Following the success of the first Austin Powers film, Imagine Entertainment made a deal with Myers to develop a movie based on his Saturday Night Live character German talk show host Dieter. According to an April 1998 Variety article, Meyers was to have been paid the greater of $10 million or 10% of the box office gross in addition to a further, undisclosed fee to write the film. Imagine’s Brian Glazer was attached to the project as Producer.
By mid-August 1999, Universal and Imagine issued a press release stating that Myers had officially signed to do the film, referred to as “Dieter Project”, and one other project for $20 million each. The following May, Universal greenlit the film and announced that the cast will include Will Farrell as Dieter’s American cousin, Bob, and Baywatch star David Hasselhoff. Another announcement at the end of the month stated that Jack Black had been added to the cast. A rumor also had begun to circulate that Canadian pop band Barenaked Ladies were approached to write the film’s theme song.
Then, just as the production was gearing up for a Summer 2000 shoot, things began to fall apart. On May 30th, Meyers walked off the project claiming that the script needed to be rewritten. A week later, on June 7th, Universal filed a multi-million dollar suit against Myers claiming breach of contract. Meyers countered with a suit against Universal for fraud stating that his contract allowed him complete creative control over the script.

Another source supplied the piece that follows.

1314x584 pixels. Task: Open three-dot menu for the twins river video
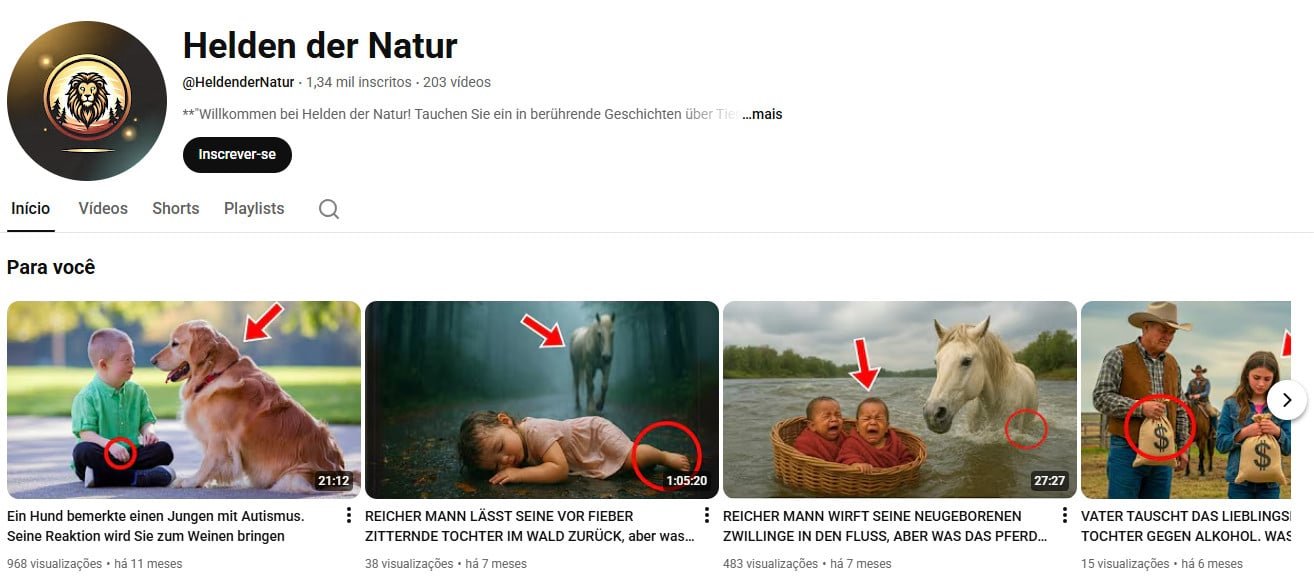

As the accusations continued to fly, Universal shut down the film’s pre-production unit and laid off all 25 crew members on June 16th. In a statement Universal chairman Stacy Snider was quoted saying, “While we are extremely disappointed that we are not able to make this film, we are particularly anguished when considering all the talented individuals who came on board based on Mike Myers’ commitment to this project and as a result, gave up other opportunities in order to do this film.”
On July 7th, The Hollywood Reporter reported that Imagine Entertainment had also filed suit against Meyers, this time to the tune of $30 million plus punitive damages. Meyers’ camp again responded with a countersuit.
In mid-August, the dust finally cleared with the announcement that a settlement had been reached. While most details went undisclosed, Meyers committed to writing his next original character based comedy as a co-production for DreamWorks and Universal with Imagine Entertainment producing. That project has yet to be announced.
But when the smoke cleared, dieter was dead and the question remained was the script so bad that it warranted all the aggravation and legal trouble?
Honestly, I’d have to say no.
The undated, 116 page draft that I’ve read is perhaps the funniest piece of writing Meyers has produced (along with co-writers Jack Handy and Michael McCullers) barring the script for the first Austin Powers movie. At times, dark, surreal and inspired, this script would have led to a film that could have been funnier on more levels than more straight forward fare like Wayne’s World or the dreadful So I Married An Ax Murderer. It certainly stands light years ahead of other Saturday Night Live spin-off films like Superstar, A Night At The Roxbury, It’s Pat, and Stewart Saves his Family.
Dieter (Mike Myers) is the host of a stark, expressionist German talk show called Sprockets. The show is the second most successful show in Germany, right after Baywatch. In an effort to boost ratings, Dieter’s boss suggests giving more airtime to his sidekick, the monkey Klaus. Dieter reluctantly agrees but when it looks like Sprockets is about to triumph in its ratings war, Klaus disappears. Dieter soon discovers that his simian friend has been kidnapped and follows the trail to Los Angeles.
While it doesn’t take a genius to see who Myers is sitting up as the evil mastermind of the film, the script plays with the concept, even dragging out the old evil twin cliché that works within the confines of the film’s skewed world.
Still, a primary concern for all involved had to have been would parody of such art house fare as the films of Fassbinder and Herzog play well in middle America? Honestly, it wouldn’t have mattered if subtle pokes at Wim Wenders’ Wings Of Desire went right over the average mall cineplex patron or not. The fish-out-of-water humor of Dieter at-first aghast with and then trying to adapt to American culture would have carried the movie for the average viewer.
It would have been hilarious. But it must have been terrible if Myers deemed Dieter not worthy, but The Love Guru was good enough to make.